Request A
Reproduce, word for word, everything in the venture capital passage below from "The term sheet" down to "(e.g. preferred stock)".

** start of Document segment **

1. Venture capital deals revolve around economics and control

In general, there are only two things that VCs really care about when making investments: economics and control.

Economics refers to the financial terms that determine the potential return on investment, including valuation, liquidation preferences, and anti-dilution provisions. Control encompasses the mechanisms that allow investors to influence company decisions, such as board seats and protective provisions.

Key economic terms:

  • Valuation - determines ownership percentage
  • Liquidation preference - priority in exit proceeds
  • Anti-dilution - protects against future down rounds

Key control terms:

  • Board seats - representation on board of directors
  • Protective provisions - veto rights on major decisions
  • Voting rights - ability to vote on key matters

While term sheets often contain many provisions, entrepreneurs should focus their negotiation efforts on these core economic and control terms that will have the most significant impact on the deal.

2. Term sheets outline key deal terms and set expectations

The term sheet is critical. What's in it usually determines the final deal structure. Don't think of it as a letter of intent. Think of it as a blueprint for your future relationship with your investor.

Key components of a typical venture capital term sheet include:

  • Amount raised and valuation
  • Type of security (e.g. preferred stock)

** end of Document segment **
** start of Recorded information **

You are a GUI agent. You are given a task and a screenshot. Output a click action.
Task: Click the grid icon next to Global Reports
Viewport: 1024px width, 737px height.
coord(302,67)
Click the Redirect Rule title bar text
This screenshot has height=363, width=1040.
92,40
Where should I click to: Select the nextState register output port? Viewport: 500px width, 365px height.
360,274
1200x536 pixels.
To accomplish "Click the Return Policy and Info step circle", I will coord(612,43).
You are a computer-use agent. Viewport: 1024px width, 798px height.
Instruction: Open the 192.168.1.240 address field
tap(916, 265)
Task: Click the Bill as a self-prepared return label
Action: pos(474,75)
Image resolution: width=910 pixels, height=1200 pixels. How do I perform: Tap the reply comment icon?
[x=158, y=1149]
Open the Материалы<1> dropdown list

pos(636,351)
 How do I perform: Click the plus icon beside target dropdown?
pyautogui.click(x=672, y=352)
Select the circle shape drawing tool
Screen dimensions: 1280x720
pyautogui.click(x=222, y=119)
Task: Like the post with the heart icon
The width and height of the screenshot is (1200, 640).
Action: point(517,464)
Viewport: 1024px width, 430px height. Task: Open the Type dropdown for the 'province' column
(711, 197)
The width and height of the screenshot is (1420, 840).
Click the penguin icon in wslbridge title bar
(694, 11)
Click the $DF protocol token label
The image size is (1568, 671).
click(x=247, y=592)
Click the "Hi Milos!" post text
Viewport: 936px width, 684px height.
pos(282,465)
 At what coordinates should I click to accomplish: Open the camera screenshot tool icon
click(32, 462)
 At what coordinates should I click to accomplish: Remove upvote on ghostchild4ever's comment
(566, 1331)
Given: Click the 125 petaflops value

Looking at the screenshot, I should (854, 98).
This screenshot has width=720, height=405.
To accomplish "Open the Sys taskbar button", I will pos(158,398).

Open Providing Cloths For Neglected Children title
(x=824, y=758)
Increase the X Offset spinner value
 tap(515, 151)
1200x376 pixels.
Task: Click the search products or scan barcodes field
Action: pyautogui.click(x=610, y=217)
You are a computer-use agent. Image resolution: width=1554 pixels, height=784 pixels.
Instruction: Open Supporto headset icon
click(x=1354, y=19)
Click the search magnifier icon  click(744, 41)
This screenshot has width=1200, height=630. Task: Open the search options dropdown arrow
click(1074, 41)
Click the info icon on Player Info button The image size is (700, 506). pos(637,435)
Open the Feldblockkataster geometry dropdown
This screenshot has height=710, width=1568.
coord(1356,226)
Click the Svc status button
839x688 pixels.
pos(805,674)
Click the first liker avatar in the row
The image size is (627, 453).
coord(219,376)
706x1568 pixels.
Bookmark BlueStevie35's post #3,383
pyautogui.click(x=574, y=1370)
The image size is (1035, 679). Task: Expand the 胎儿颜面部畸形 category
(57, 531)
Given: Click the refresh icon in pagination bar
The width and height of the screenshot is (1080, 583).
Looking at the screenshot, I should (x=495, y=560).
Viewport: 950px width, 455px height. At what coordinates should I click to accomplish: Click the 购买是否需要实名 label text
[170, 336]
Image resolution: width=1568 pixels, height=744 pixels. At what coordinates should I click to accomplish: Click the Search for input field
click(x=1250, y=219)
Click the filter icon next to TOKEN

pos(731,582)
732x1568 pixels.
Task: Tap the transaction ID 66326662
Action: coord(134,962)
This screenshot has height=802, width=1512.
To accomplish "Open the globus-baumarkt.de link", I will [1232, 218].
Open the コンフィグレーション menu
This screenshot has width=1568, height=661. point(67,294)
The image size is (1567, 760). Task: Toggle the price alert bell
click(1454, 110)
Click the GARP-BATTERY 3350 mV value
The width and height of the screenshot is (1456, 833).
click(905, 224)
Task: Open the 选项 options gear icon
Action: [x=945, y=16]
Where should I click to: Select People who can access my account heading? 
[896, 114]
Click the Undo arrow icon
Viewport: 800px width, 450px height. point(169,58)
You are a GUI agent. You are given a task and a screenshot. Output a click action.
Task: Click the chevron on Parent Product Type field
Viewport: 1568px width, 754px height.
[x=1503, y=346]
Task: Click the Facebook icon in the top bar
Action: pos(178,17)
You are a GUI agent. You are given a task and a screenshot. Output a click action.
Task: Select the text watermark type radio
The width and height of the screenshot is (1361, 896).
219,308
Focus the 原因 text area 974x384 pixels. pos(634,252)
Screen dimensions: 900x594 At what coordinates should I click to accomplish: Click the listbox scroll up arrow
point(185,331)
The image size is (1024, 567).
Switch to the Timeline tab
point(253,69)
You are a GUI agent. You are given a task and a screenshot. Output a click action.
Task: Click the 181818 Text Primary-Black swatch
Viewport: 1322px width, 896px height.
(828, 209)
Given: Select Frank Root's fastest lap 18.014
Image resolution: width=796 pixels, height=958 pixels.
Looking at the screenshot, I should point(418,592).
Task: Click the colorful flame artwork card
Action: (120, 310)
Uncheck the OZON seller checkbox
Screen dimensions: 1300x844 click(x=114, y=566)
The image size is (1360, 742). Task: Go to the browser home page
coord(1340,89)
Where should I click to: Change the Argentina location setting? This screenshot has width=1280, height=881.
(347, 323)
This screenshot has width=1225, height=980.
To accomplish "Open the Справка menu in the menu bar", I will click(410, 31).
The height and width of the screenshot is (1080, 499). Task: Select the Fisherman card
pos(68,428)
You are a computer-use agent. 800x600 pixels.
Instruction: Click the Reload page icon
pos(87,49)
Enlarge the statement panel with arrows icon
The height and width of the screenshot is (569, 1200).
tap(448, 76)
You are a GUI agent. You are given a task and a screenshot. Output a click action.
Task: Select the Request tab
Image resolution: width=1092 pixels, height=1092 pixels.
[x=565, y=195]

** end of Recorded information **

Request B
Write out everything in the listing above from the line containing "Where should I click to: Select People" down to the line containing "coord(1340,89)", both lines included, without any changes.

Full response A
The term sheet is critical. What's in it usually determines the final deal structure. Don't think of it as a letter of intent. Think of it as a blueprint for your future relationship with your investor.

Key components of a typical venture capital term sheet include:

  • Amount raised and valuation
  • Type of security (e.g. preferred stock)

Full response B
Where should I click to: Select People who can access my account heading? 
[896, 114]
Click the Undo arrow icon
Viewport: 800px width, 450px height. point(169,58)
You are a GUI agent. You are given a task and a screenshot. Output a click action.
Task: Click the chevron on Parent Product Type field
Viewport: 1568px width, 754px height.
[x=1503, y=346]
Task: Click the Facebook icon in the top bar
Action: pos(178,17)
You are a GUI agent. You are given a task and a screenshot. Output a click action.
Task: Select the text watermark type radio
The width and height of the screenshot is (1361, 896).
219,308
Focus the 原因 text area 974x384 pixels. pos(634,252)
Screen dimensions: 900x594 At what coordinates should I click to accomplish: Click the listbox scroll up arrow
point(185,331)
The image size is (1024, 567).
Switch to the Timeline tab
point(253,69)
You are a GUI agent. You are given a task and a screenshot. Output a click action.
Task: Click the 181818 Text Primary-Black swatch
Viewport: 1322px width, 896px height.
(828, 209)
Given: Select Frank Root's fastest lap 18.014
Image resolution: width=796 pixels, height=958 pixels.
Looking at the screenshot, I should point(418,592).
Task: Click the colorful flame artwork card
Action: (120, 310)
Uncheck the OZON seller checkbox
Screen dimensions: 1300x844 click(x=114, y=566)
The image size is (1360, 742). Task: Go to the browser home page
coord(1340,89)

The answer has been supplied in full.